Black Bears captain Peter Metcalf’s victory skate with the Walsh jersey elicited the greatest response from Maine’s fans, as well as the respectful applause of the BU faithful who had just seen their team fall to a great opponent in a well-played game.
“He built this program and he built this team,” Yeats said. “And we’re really playing for him.”
As cliché as it is to say, it seemed higher powers were at work when with less than half-a-minute left, senior captain Mike Pandolfo cleanly won two faceoffs, exactly the wins on the draw that BU needed to set up a play to get the puck to the net.

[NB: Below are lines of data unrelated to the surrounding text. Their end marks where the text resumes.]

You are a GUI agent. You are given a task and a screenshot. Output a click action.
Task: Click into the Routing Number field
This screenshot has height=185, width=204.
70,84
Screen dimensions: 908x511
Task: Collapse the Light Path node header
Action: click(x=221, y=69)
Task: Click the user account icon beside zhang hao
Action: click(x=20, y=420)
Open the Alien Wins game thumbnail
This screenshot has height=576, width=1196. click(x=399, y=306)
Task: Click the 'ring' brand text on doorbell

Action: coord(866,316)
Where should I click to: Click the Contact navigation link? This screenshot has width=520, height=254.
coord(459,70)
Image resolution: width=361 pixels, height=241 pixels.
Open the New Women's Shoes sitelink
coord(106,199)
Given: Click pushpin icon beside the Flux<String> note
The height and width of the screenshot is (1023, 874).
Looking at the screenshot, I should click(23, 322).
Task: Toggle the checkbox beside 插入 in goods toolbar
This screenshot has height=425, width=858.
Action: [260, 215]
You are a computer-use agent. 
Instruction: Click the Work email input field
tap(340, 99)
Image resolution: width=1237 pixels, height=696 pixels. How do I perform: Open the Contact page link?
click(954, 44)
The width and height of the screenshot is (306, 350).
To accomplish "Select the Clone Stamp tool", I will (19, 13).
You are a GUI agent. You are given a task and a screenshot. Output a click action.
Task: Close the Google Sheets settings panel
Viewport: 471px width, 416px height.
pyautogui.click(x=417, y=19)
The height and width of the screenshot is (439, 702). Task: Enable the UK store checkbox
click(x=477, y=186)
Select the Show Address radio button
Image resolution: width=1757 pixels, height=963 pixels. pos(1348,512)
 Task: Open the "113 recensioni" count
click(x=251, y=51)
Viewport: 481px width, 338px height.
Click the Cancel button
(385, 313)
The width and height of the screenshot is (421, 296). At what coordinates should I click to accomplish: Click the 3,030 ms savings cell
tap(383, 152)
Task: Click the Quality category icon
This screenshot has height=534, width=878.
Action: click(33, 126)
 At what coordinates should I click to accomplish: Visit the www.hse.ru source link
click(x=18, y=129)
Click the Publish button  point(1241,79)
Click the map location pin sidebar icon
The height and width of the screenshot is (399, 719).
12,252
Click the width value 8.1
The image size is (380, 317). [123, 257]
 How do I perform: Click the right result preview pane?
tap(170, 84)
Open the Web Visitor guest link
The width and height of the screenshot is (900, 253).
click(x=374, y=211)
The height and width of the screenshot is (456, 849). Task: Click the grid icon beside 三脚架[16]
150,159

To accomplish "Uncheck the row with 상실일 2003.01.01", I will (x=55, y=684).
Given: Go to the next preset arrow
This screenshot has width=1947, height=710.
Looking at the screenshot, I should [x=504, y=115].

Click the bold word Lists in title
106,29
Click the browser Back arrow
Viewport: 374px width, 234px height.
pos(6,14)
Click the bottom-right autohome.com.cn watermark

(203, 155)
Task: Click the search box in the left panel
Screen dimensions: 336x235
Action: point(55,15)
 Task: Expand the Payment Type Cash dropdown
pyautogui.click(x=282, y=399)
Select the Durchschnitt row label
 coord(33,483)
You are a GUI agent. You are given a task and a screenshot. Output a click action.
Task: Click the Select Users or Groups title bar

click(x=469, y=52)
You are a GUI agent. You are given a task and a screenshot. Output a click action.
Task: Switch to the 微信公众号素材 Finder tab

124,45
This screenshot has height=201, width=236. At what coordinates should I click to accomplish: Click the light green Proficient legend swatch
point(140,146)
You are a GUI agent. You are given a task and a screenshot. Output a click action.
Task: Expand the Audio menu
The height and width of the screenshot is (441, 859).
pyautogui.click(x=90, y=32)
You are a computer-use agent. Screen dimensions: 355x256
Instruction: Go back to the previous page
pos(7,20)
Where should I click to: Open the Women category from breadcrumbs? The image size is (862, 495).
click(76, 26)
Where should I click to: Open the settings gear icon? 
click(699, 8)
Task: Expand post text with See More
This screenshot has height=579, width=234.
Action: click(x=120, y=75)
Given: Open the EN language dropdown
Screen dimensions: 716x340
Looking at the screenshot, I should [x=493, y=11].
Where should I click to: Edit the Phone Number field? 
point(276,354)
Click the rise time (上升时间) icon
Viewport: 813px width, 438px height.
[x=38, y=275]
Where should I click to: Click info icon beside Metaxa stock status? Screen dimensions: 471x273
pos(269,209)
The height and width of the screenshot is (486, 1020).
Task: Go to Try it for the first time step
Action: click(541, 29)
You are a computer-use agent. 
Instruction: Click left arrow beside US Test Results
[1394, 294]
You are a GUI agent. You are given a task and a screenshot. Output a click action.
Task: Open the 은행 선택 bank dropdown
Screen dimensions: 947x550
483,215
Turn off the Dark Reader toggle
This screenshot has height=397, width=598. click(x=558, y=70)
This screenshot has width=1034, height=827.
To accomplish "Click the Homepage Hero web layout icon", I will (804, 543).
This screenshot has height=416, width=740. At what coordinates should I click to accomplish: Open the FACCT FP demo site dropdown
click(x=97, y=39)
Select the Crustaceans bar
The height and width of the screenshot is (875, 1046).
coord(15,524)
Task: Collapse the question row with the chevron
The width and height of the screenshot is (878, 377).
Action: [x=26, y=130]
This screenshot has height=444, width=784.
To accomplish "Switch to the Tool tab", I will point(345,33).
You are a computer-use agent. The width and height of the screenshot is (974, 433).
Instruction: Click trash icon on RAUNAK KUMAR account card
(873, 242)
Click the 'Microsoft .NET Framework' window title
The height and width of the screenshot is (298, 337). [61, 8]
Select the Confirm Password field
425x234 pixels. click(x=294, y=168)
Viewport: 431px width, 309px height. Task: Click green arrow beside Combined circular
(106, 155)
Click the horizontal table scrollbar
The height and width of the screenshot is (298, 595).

And both times, the puck slid untouched by a BU blueliner toward the empty BU cage. It seemed then to be clearly Maine’s day.
“Well fought game, well refereed game, and the better team won,” Parker said. “They go to St. Paul and we go home.”
As the final postgame press conference of the season wrapped up, the fortunes of the Terriers seemed to be well represented on stage: Parker just finished his 29th season at the helm on Babcock Street; Pandolfo just finished a senior year that represented all that’s proud with BU hockey; and Klema, a freshman who played his best games in the season’s biggest games, and distinguished himself as future of BU hockey.
But nothing could change a simple, brutal truth for the resurgent Icedogs.
“When it came down to it, we just weren’t as good as we had to be,” Pandolfo said.